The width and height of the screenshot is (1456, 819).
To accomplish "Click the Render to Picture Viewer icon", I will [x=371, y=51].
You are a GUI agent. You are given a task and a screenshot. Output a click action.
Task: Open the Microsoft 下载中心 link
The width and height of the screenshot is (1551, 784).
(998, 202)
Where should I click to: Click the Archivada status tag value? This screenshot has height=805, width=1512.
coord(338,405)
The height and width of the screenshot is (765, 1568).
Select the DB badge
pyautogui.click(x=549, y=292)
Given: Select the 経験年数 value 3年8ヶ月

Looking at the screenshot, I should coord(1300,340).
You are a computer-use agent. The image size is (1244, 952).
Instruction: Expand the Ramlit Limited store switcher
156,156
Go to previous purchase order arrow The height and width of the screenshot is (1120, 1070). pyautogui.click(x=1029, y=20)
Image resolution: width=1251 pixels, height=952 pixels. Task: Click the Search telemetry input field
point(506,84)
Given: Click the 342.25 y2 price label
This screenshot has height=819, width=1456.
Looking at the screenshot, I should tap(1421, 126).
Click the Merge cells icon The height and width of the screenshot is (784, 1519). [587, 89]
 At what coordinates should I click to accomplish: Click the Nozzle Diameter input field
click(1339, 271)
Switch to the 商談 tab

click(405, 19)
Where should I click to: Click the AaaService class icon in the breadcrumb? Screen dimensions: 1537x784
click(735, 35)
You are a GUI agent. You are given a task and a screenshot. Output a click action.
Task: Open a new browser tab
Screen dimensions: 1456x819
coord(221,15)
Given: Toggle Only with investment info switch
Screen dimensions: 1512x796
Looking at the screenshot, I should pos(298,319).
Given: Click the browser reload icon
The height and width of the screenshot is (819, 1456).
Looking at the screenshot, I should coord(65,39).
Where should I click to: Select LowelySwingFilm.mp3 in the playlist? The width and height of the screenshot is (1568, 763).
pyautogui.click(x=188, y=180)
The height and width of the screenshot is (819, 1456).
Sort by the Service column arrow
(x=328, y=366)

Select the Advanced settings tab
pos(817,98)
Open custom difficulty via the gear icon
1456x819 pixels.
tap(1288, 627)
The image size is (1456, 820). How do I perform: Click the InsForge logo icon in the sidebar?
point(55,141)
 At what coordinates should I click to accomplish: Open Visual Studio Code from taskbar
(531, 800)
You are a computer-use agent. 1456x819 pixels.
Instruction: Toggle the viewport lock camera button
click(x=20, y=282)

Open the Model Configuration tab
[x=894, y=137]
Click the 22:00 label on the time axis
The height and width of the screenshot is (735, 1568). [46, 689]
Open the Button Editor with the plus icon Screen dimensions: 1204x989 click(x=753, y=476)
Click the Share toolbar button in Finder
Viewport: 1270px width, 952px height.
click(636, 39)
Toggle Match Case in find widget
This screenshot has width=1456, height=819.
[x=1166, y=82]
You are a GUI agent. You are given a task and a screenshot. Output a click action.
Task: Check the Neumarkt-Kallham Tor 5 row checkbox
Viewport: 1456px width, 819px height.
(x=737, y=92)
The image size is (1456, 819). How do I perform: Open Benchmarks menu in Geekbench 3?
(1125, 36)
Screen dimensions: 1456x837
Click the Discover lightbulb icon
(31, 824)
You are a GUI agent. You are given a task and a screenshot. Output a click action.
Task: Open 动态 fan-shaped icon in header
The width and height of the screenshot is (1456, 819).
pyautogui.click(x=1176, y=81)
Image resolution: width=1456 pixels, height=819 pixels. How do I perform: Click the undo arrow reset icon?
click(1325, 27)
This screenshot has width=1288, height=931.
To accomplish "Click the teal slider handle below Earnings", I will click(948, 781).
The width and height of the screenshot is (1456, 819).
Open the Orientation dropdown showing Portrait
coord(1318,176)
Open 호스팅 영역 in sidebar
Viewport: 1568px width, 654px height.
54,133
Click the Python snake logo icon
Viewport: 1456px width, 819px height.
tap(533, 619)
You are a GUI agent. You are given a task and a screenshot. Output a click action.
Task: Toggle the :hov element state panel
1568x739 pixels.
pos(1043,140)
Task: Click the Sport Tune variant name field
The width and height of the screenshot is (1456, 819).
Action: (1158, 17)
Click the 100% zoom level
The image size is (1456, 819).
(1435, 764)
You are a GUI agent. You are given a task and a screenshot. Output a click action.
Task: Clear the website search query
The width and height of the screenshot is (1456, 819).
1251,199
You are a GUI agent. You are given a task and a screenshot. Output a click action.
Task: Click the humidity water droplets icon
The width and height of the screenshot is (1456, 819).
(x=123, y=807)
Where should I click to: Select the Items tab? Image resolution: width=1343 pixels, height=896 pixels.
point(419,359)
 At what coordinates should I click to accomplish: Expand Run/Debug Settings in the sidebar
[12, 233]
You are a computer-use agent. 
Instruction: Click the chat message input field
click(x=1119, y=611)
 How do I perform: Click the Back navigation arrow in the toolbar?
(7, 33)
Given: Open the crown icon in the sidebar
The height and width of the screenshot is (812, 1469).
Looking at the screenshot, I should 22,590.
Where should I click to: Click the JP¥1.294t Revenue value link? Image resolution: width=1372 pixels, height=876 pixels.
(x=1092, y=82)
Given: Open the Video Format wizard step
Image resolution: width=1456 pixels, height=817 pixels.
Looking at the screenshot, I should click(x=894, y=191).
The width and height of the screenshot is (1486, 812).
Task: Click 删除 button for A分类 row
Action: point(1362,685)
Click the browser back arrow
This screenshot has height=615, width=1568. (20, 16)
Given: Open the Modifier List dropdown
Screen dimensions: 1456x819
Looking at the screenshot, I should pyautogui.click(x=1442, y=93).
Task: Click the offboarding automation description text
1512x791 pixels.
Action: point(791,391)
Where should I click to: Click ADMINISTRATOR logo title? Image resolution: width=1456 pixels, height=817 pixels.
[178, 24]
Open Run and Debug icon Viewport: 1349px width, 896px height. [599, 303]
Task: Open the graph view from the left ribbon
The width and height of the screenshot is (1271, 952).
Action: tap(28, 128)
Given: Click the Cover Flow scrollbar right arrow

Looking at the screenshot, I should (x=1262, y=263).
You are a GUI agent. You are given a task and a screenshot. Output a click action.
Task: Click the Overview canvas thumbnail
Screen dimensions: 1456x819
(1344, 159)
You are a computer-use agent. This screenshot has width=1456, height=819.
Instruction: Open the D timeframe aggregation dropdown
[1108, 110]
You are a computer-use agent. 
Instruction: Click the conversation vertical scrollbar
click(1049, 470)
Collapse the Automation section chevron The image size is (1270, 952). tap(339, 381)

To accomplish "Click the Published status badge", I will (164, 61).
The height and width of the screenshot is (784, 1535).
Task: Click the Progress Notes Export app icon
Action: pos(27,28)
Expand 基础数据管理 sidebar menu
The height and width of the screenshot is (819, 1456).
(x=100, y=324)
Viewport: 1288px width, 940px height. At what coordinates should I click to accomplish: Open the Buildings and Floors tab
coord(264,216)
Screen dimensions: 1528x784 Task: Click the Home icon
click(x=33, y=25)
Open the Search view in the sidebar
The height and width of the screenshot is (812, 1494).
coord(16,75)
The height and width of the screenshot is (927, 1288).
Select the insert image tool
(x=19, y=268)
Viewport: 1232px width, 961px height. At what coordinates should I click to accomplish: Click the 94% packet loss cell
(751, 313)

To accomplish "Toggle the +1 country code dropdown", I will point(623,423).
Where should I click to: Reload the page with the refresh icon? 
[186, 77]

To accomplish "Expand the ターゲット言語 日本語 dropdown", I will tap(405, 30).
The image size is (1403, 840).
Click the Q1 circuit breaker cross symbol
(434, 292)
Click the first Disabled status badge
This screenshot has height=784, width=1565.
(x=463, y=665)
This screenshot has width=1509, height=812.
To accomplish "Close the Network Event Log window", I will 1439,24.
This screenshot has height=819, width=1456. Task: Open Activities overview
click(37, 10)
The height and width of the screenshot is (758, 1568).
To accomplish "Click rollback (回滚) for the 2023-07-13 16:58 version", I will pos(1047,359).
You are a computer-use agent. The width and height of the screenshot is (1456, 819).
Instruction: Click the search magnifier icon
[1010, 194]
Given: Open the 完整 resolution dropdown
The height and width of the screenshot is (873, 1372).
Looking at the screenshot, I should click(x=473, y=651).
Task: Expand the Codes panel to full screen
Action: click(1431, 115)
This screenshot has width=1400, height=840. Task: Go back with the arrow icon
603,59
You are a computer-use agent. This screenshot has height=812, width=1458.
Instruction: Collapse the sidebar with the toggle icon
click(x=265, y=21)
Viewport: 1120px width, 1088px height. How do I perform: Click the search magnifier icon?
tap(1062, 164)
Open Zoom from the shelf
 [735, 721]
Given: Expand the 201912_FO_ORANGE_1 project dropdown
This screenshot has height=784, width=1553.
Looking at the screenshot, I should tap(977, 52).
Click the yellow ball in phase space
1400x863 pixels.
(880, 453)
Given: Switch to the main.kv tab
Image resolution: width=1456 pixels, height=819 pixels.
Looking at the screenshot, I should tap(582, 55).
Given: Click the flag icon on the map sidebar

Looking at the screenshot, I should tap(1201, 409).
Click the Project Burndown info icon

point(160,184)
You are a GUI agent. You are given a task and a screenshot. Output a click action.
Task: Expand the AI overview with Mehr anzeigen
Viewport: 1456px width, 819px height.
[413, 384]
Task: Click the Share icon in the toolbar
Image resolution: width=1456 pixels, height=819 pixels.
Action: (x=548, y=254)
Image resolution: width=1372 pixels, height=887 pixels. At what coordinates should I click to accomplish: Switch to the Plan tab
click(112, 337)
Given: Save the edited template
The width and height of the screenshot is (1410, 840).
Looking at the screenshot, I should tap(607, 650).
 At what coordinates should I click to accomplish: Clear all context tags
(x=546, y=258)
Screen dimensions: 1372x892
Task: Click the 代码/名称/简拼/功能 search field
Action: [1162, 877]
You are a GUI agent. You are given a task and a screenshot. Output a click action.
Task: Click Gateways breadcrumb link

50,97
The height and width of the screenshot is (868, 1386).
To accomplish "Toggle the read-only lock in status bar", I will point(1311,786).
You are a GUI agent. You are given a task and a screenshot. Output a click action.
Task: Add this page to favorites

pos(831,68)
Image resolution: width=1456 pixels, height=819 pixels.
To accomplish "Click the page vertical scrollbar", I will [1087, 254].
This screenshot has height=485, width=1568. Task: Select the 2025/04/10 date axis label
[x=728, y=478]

▶ **Your goal**: Take the line that contains "Task: Add this page to favorites" and each line after it through the end of the records, and repeat them all exactly. Nothing else.

▶ **Solved problem**:
Task: Add this page to favorites

pos(831,68)
Image resolution: width=1456 pixels, height=819 pixels.
To accomplish "Click the page vertical scrollbar", I will [1087, 254].
This screenshot has height=485, width=1568. Task: Select the 2025/04/10 date axis label
[x=728, y=478]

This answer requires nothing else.